He developed one of the crypto ventures that has just witnessed one of the most stunning failures.
Do Kwon, the co-founder of Terraform Labs, was formerly regarded as one of the crypto industry's princes, but he has since fallen out of favor.
Luna and UST, sister tokens, lost all of their value in a matter of days last May, wiping away at least $55 billion. Many ordinary investors lost their final funds, and it marked the beginning of the collapse for institutional investors, including famous crypto businesses.
Indeed, cryptocurrency lenders and brokers Celsius Network and Voyager Digital filed for Chapter 11 bankruptcy as a result of their exposure to the hedge fund Three Arrows Capital, which had made significant investments in Luna. Three Arrows Capital was forced to go bankrupt.
Within days, he had become one of the most despised figures in the cryptocurrency sector. Authorities in both the United States and South Korea, where he is a citizen, have initiated investigations.
As part of the South Korean inquiry, Seoul issued an arrest warrant for him and five others a few days ago. They are accused of deception and breaking local market restrictions. Do Kwon was in Singapore at the time of the warrant.
However, on September 17, local authorities reported that Kwon was no longer in the country, implying that he had left. On the other hand, Kwon responded by declaring he was not on the run and working with South Korean police.
"I am not on the run or anything like that," Kwon tweeted on September 17. "We are fully cooperating with every government agency that has expressed an interest in communicating, and we have nothing to hide."
He went on to say that he was preparing his case in order to clarify things in the coming months.
"We are defending ourselves in many jurisdictions; we have held ourselves to an extraordinarily high standard of honesty, and we look forward to revealing the truth in the coming months."
Despite the severe charges leveled against him, Kwon coupled his tweets with another amusing post in which he mocks the idea that he is thought to be on the run.
"I haven't run in a while. I need to reduce some calories," Kwon jokes.
However, South Korean authorities deny his allegation. According to Korean prosecutors, Kwon traveled to Singapore in late April "clearly on the run" and disbanded the firm's Korean affiliate, Terraform Labs Korea, at the time to "evade scrutiny."
Kwon is refusing to cooperate with the prosecution's probe, and he notified the prosecution, through a lawyer, that he had no intention of appearing before them, according to Yonhap.
"At the moment, we are attempting to find and detain suspect Do Kwon," South Korean investigators stated.

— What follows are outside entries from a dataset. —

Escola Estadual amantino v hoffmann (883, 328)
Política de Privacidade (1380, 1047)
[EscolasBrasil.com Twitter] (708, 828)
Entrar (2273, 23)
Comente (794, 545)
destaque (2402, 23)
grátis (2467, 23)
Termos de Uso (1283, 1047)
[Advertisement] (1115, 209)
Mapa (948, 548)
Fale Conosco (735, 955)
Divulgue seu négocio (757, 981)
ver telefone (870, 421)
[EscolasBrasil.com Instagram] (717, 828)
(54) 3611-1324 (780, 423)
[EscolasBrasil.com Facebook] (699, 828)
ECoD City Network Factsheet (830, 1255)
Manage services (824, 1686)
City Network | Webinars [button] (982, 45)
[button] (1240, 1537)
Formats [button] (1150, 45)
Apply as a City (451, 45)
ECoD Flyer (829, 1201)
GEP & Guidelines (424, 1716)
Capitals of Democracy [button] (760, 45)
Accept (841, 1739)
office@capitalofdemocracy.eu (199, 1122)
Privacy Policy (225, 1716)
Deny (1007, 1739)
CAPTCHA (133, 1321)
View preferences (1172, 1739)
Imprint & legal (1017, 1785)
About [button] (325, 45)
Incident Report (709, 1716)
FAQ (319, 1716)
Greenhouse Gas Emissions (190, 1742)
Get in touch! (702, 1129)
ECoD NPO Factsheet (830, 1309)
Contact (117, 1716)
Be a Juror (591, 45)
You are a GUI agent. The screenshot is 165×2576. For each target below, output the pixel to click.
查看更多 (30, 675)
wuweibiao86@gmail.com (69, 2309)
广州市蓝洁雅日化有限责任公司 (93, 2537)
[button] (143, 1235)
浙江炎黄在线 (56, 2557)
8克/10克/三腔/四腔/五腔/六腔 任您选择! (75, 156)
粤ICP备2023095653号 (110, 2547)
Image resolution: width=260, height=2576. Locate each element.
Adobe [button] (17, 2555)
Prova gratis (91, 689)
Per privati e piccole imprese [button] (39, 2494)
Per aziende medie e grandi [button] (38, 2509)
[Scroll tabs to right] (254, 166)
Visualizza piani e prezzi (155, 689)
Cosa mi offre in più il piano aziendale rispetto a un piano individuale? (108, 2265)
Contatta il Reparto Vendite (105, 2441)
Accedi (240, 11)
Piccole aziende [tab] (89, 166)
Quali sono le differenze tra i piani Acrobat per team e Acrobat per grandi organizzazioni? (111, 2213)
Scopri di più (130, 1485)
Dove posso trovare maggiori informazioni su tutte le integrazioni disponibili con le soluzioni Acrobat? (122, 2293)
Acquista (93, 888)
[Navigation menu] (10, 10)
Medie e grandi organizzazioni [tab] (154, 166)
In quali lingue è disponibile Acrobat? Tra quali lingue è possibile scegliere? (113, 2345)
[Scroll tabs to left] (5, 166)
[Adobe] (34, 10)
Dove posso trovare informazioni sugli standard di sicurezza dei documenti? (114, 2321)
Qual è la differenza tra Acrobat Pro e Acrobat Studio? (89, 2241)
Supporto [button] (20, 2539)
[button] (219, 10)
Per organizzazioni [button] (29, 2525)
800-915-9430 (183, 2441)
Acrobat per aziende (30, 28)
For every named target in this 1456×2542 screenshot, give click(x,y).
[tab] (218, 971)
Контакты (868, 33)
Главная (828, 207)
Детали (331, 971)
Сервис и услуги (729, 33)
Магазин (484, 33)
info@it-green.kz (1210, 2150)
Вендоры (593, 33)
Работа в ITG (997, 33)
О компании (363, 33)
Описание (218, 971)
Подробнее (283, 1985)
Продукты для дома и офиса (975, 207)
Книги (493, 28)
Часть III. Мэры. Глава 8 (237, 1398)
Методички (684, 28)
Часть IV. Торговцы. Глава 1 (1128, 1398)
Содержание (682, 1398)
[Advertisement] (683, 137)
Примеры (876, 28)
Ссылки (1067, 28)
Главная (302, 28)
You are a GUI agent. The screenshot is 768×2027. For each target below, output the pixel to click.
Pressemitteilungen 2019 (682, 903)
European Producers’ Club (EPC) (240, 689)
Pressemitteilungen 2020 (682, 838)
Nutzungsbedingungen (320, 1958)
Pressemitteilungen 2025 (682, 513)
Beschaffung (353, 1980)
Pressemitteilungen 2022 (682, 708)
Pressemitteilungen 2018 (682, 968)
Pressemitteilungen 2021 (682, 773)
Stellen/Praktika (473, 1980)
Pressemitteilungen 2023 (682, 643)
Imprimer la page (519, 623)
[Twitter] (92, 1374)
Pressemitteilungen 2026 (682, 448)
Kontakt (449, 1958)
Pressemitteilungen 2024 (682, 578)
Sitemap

According to the Straits Times, Kwon has a Singaporean work permit - an Employment Pass, or EP - that expires on December 7. His renewal request is being reviewed, but it is thought to be in peril since South Korean officials have sought to invalidate his passport in order to force him to return to the country.
According to the Straits Times, Kwon has previously been refused an application for a permit that allows overseas entrepreneurs to create and manage businesses in Singapore.
Luna and UST were the crypto market's first dominoes to fall into a liquidity crisis.
The two tokens collapsed as UST lost its peg to the dollar, destroying its foundation as a stablecoin. These cryptocurrencies are linked to more stable assets such as the US dollar or gold. Between May 9 and May 13, at least $55 billion in market capitalization vanished, leading many investors to suffer massive losses.
UST was an algorithmic stablecoin that was backed by its sister asset, Luna, rather than by dollar reserves. Algorithmic stablecoins vary from centralized alternatives like tether or USD coins, which are backed by real dollars or similar assets held in a bank.
Terraform Labs workers reportedly informed the US Securities and Exchange Commission in June that Do Kwon was paying out $80 million per month before the UST and Luna tokens collapsed.